At 01:52 AM 2/18/2011, Chris Albertson wrote...
I stopped ntpd then ran ppstest.  It produces the following:
source 0 - assert 1298011155.999464502, sequence: 64785 - clear
1297840243.197985597, sequence: 36

I don't know what all of this means but I see the time increment by
about 1 second every second

It's reporting Unix timestamps for each PPS.
locke:/# echo 1297840243.197985597 | awk '{print strftime("%c",$1)}';
Wed 16 Feb 2011 02:10:43 AM EST

Looks like PPS is coming into the box just fine, but it looks like your clock is off by a couple of days?

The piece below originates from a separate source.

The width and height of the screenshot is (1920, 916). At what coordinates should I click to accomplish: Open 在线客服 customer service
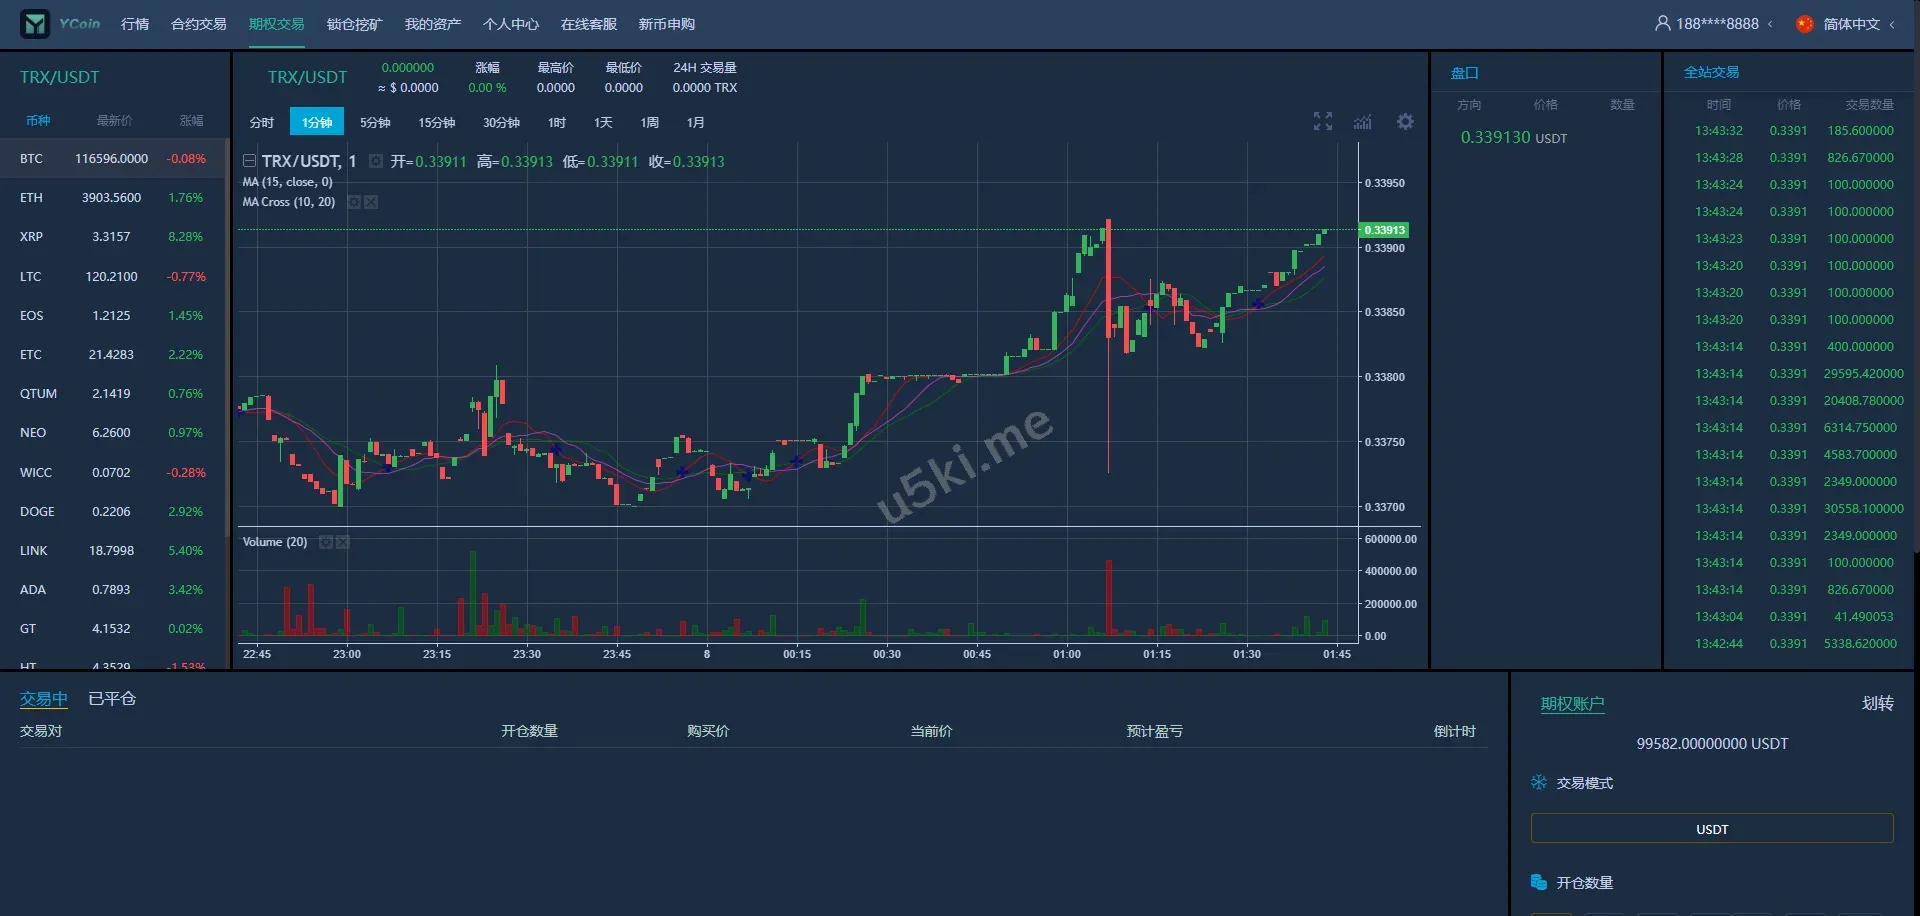(588, 24)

You can try adding the Atom driver for PPS, and see how that behaves. It can coexist with the Oncore driver...

# PPS -
# time1 - offset calibration
# flag2 - PPS edge 0=Assert, 1=Clear
# flag3 - kernel discipline, 0=disable (default), 1=enable
# flag4 - record timestamps
# stratum
# refid
server 127.127.22.0 minpoll 4 maxpoll 4
fudge  127.127.22.0 flag2 0

Also, you could try switching to PPS clear by adding the following line to /etc/ntp.oncore.0

CLEAR

I think ASSERT is the default, and correct for you, but it's worth a try. This has got to do with the polarity of the PPS, and which edge is used. I seem to recall that back when I had to patch in PPS support, both assert and clear got incremented as shown by ppstest. But now with it in the 2.26.34+ kernel, only assert happens, and clear won't even work? Perhaps someone with more kernel knowledge will comment.